El anuncio del acuerdo de esta semana para continuar el proceso constituyente es el fruto de un fracaso que marcará las décadas por venir. La nueva propuesta representa el triunfo de una élite conservadora que dio con la manera de frenar los grandes cambios, esta vez gracias a los votos, dándole una nueva dirección al proceso: ya no será la representación del país diverso y plural, sino una elección acotada en número y supervigilada por “expertos” -lo que quiera que eso signifique- postulados por los partidos.
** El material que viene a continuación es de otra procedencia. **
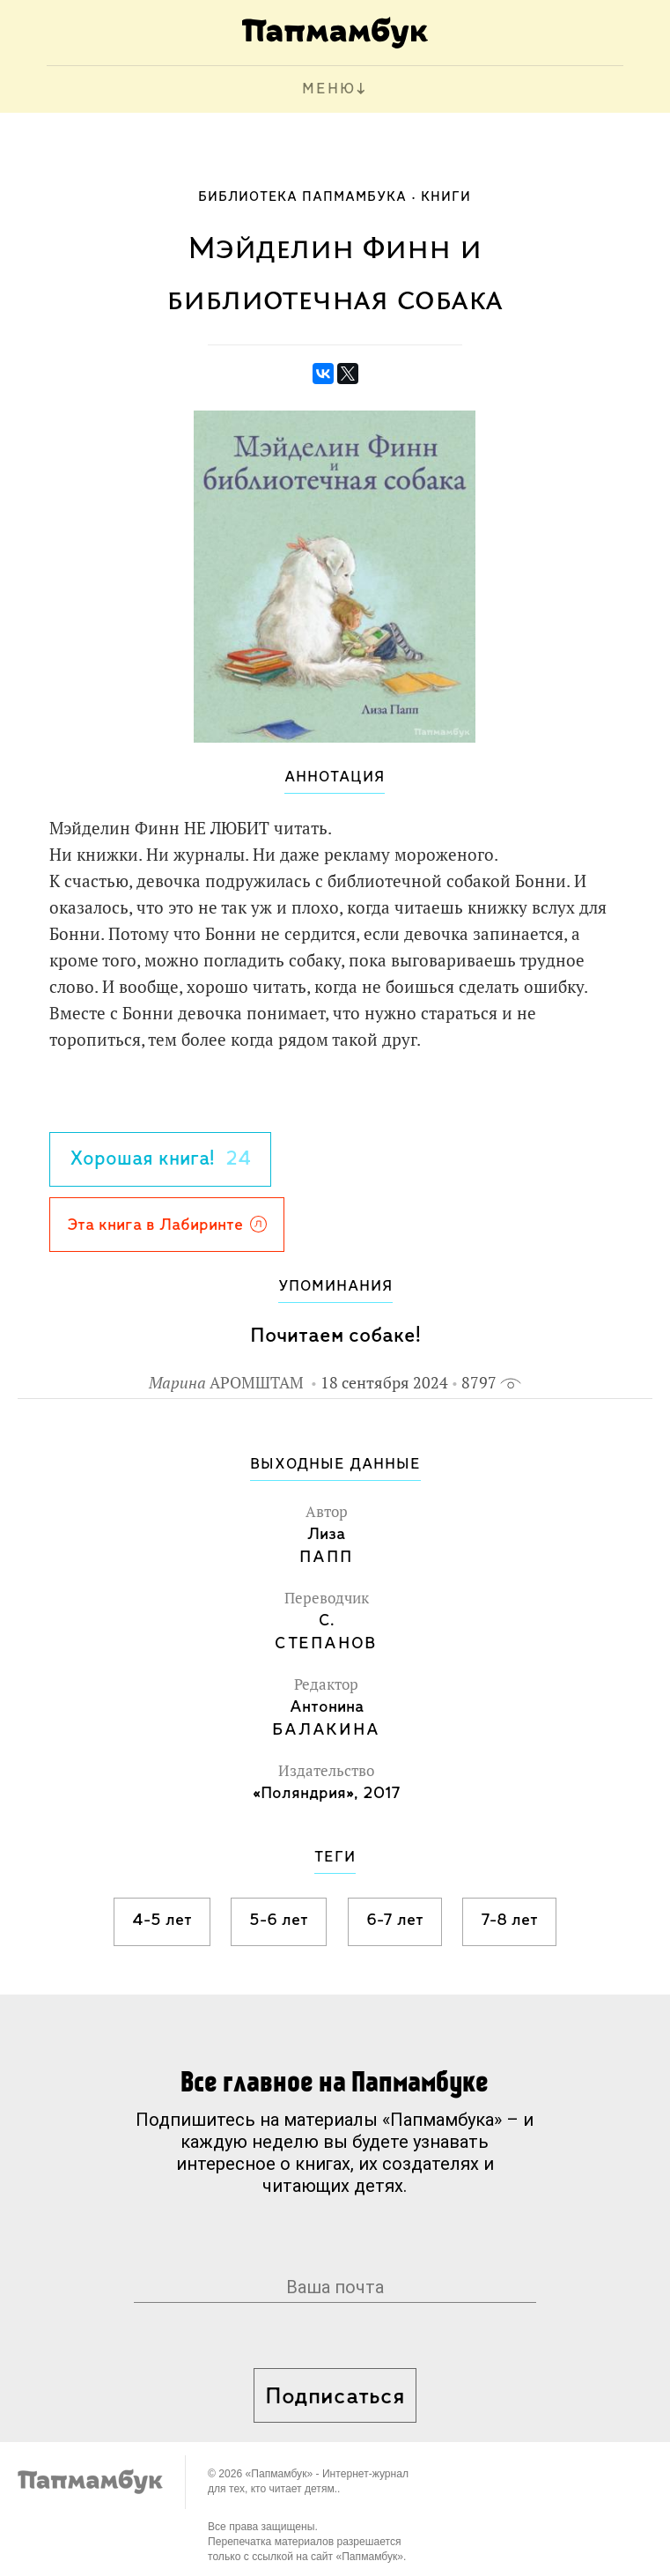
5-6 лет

Como una muestra del nuevo tono que marca el acuerdo, el diputado Vlado Mirosevic, presidente de la Cámara, anunció con vehemencia que los expertos no recibirían remuneración porque “se trata de personas que, porque tienen un compromiso incondicional con el país, servirán a Chile a través de esta instancia”. Aunque el gobierno se apuró en advertir que rectificará el punto para que los “expertos” sí reciban remuneración, las palabras de Mirosevic revelaban una manera de entender el mundo -representantes nobles que no necesitan de un sueldo- que creíamos superada hace un siglo y sepultada por una modernidad democrática que exige transparencia y no sólo sellos de certificación tribal.

El acuerdo, la puesta en escena para firmarlo, fue la constatación de que Chile no cambió, sigue siendo el país de siempre, en donde la inmovilidad es sinónimo de mesura y la seriedad, un atributo de clase.

Lo que se puede sacar en limpio después de estos tres años es que las transformaciones necesitan algo más que un ímpetu coyuntural, también de la frialdad para reconocer el poder del adversario, los puntos ciegos propios, la historia natural de nuestra convivencia como pueblo y la capacidad de encontrar en la situación más difícil la oportunidad apropiada para ejecutar el primer paso que llevará al siguiente. De momento, la esperanza es solo un lugar vecino a la resignación.